In the 1960s, when nearly every elected Georgia Republican could fit in a Studebaker, Howard “Bo” Callaway was the party’s driver.

By 2010, when the GOP swept every statewide office for the first time, Callaway’s name was spoken with reverence, as the father of the Georgia Republican Party and its first superstar.

Callaway, 86, who helped his parents create the Callaway Gardens resort near Pine Mountain, died Saturday, nearly two years after suffering a cerebral hemorrhage.

His death marks the end of an era that saw him become, in 1964, the state’s first Republican congressman since Reconstruction, and almost the first Republican governor two years later. And while he never returned to elected office, veteran Georgia Republicans say he never stopped working to grow the party.

Matt Towery was the Republican nominee for lieutenant governor in 1990 and said Callaway was a constant presence on the campaign trail as the GOP’s first and only star.

“He, unfortunately, was forced to go to every campaign event a Republican had,” said Towery, who lost the general election to Democrat Pierre Howard. “He showed up all the time. He always had a consistent message and Bo never changed.”

Until the successful U.S. Senate campaigns of Mack Mattingly, in 1980, and Paul Coverdell, in 1992, Georgia Republicans had few big names to help recruit candidates or campaign for those already running. Callaway was always ready, Towery said.

“I’m telling you, in the 1970s, 1980s and 1990s, there was no superstar other than Bo Callaway,” Towery said, adding that many in the GOP “thought of him as our first Republican governor.”

Callaway was nearly an even bigger deal. In 1966, Callaway left his seat in Congress to run for governor. He became the first GOP nominee for the state’s top office since Reconstruction ended. Democrats nominated segregationist Lester Maddox. Callaway actually won 3,000 more votes than Maddox, but because former Gov. Ellis Arnall mounted a write-in campaign, no candidate received the majority needed to win.

State law at the time did not allow for a general election runoff; instead, the Legislature was allowed to choose the next governor and the Democratic-controlled machine backed Maddox. Callaway sued to overturn the decision but lost a challenge before the U.S. Supreme Court. The law was later changed, but Callaway’s moment had passed. No Republican was elected governor until Sonny Perdue in 2002.

Newt Gingrich, who also had a major role in growing the Georgia GOP as a congressman, eventual U.S. House speaker and candidate for president in 2012, said a Callaway victory would have changed everything.

“With a few thousand-vote difference, he would have been a candidate for president,” Gingrich said. “In ‘66, if he had won that race, he would have been a rising star and would have been a potential vice presidential candidate in ‘68, and the world would have been different.”

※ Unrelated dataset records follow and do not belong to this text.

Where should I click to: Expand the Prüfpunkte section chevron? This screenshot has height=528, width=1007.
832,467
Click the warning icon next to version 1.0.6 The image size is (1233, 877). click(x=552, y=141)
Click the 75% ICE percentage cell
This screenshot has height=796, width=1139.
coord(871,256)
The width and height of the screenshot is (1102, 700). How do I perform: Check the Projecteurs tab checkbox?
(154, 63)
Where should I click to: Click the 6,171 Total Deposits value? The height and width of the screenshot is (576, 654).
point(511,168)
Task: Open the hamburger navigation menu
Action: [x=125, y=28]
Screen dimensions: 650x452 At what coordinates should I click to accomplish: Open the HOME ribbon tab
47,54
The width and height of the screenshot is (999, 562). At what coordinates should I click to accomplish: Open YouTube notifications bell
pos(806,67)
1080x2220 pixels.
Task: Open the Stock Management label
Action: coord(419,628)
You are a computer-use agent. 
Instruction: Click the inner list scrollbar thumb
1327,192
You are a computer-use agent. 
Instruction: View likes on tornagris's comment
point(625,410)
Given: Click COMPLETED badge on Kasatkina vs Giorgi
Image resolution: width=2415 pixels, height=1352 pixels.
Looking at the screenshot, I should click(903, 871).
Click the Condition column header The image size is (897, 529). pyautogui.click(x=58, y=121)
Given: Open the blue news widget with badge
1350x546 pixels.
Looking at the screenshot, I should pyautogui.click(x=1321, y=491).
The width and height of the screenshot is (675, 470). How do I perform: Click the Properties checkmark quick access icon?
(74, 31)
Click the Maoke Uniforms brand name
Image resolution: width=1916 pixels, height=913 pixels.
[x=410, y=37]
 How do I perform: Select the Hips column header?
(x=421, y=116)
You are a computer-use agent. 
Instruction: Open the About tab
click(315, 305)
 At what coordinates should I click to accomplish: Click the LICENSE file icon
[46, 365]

Callaway, however, never publicly expressed anger over the outcome.

“I don’t look back, only ahead,” he told The Atlanta Journal-Constitution in 1987.

Sixteen years later, in 2003, he told the paper that had he won the election as a Republican, the aggressive Democratic majorities in the House and Senate would have made governing difficult.

“There would have been a vested interest on the part of most of those in the Legislature that I not do too well,” he said then. “But, if I could have pulled it off and been successful, it would have been a whole different South.”

Although he lost the race, he inspired a generation of young Republican. Georgia House Speaker David Ralston, R-Blue Ridge, was 12 in 1966. He remembers even then the impact Callaway had.

“I grew up in a family of Republicans and Bo Callaway was what we had been waiting for,” Ralston said. “I was in elementary school and I had my Blue Horse notebook and I had a ‘Go Bo’ sticker. And I remember being very proud.”

Callaway, Ralston said, wrote “the first chapter of the modern Republican Party in Georgia.”

There was much more to Callaway than politics, however. A Korean War veteran, Callaway was later served as Secretary of the Army and, after moving to Colorado, was chairman of the Republican Party there.

Perhaps his most-lasting mark on Georgia, however, is his service in the family business. Callaway Gardens opened in 1952 and is a 13,000-acre slice of Georgia countryside that is home to the world’s largest azalea display, a huge butterfly conservatory and a renowned vegetable garden, as well as a man-made beach resort.

Callaway has five children. His wife of 60 years, Beth, died in 2009.

Carolyn Meadows, who for years held one of Georgia’s seats on the Republican National Committee, recalled Callaway as a “great American.” His bid for the Governor’s Mansion in 1966 was “the beginning of the conservative movement in Georgia.”

“He was very down to earth in that he appreciated people,” Meadows said. “I ran into him down at Callaway Gardens, he knew who I was, embraced me and I think he would have done the same if I had been out moving the lawn.”

A funeral Mass is planned for noon Wednesday, at Christ the King Catholic Church in Pine Mountain. The service will be followed by a private burial. Striffler-Hamby Funeral Homes, Columbus, is in charge of arrangements.